Get the DNS records in place
It's now time to add a DNS record pointing to the server IP address.
Delegate a hostname (let's say `t1.hostname.com`) to your server as an NS entry. If your server has a dynamic IP, use a dynamic DNS provider like noip.org and point your NS entry to the hostname provided by them.
From now on, any DNS queries for domains ending in
t1.mydomain.com will be sent to your
iodined server. You may need to flush your nameserver cache in order for this to take place.
Start iodine in your server
./iodined 10.0.0.1 t1.hostname.com
The first argument is an IP address you will use for the tunnel, which can be from any range that you don't use yet (for example
10.0.0.1), and the second argument is the assigned domain (in this case
You’ll be asked to enter a password upon running this. Make sure you keep note of it as we’ll use the password to create the tunnel.

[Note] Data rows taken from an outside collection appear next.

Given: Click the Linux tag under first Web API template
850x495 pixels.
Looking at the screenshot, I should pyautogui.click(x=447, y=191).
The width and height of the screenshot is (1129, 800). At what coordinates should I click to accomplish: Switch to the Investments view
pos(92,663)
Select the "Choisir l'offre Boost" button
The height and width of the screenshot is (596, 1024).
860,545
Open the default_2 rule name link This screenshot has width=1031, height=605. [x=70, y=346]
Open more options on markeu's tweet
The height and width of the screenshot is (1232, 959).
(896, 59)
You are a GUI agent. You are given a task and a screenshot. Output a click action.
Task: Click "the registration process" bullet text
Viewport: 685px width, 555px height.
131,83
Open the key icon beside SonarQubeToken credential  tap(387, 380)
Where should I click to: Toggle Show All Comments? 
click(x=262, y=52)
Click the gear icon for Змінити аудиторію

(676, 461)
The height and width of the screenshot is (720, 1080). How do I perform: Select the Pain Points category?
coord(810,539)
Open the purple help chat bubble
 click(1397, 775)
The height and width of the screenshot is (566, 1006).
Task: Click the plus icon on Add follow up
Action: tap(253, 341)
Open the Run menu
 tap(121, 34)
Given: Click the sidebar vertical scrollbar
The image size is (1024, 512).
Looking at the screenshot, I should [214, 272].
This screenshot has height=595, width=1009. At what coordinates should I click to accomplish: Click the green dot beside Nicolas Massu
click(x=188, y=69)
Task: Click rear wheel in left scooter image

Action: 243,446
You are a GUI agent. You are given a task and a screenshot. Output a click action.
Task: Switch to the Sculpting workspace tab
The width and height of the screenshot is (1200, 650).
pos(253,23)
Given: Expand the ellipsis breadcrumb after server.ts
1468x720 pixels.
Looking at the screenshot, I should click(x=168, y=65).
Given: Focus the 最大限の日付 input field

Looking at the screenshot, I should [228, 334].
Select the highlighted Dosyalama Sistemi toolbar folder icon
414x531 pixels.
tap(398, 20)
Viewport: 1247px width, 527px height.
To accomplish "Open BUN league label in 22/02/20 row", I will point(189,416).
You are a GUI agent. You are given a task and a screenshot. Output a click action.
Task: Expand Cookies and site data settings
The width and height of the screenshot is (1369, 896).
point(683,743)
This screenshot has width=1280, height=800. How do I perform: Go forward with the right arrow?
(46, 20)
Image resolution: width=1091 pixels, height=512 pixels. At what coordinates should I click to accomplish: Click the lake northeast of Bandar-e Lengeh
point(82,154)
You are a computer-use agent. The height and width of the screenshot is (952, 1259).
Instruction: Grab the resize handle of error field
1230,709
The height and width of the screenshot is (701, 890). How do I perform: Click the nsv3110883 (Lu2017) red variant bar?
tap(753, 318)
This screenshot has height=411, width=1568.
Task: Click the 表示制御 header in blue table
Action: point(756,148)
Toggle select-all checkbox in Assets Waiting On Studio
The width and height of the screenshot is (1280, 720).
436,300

Nice work - the server is now ready to receive incoming connections!
Connecting to the server
Ready to give this a go?
Fire up your local terminal console and run the iodine command, with -P as first param (and the password after it) and the assigned domain you defined before:
./iodine -P password t1.hostname.com
If everything’s running according to plan, you should now be able to ping the IP address on the other end of the tunnel. In this case, ping
10.0.0.1 from the client, and
10.0.0.2 from the server.
The sky’s the limit! Use something like this to create a proxy server usable by your web browser:
ssh -N -D 8080 email@example.com
Where user is the user who is running iodine in the server.
This is how you set up the proxy in OSX:
1. Go to
Settings -> Network -> Advanced -> Proxies.
2. Select “SOCKS Proxy”.
3. Set the proxy to localhost:8080.
4. Click the “OK” button.
5. Click the “Apply” button on the main network settings pane.
If all you’re after is a SSH session, you can SSH into the server and access the internet from there:
shell ssh firstname.lastname@example.org
That’s all! Take a deep breath. Grab another cup of coffee. You made it. The speed may be slow, but you’re connected to the Internet, and you didn’t pay a single dollar for the privilege. Maybe you can afford a croissant as well!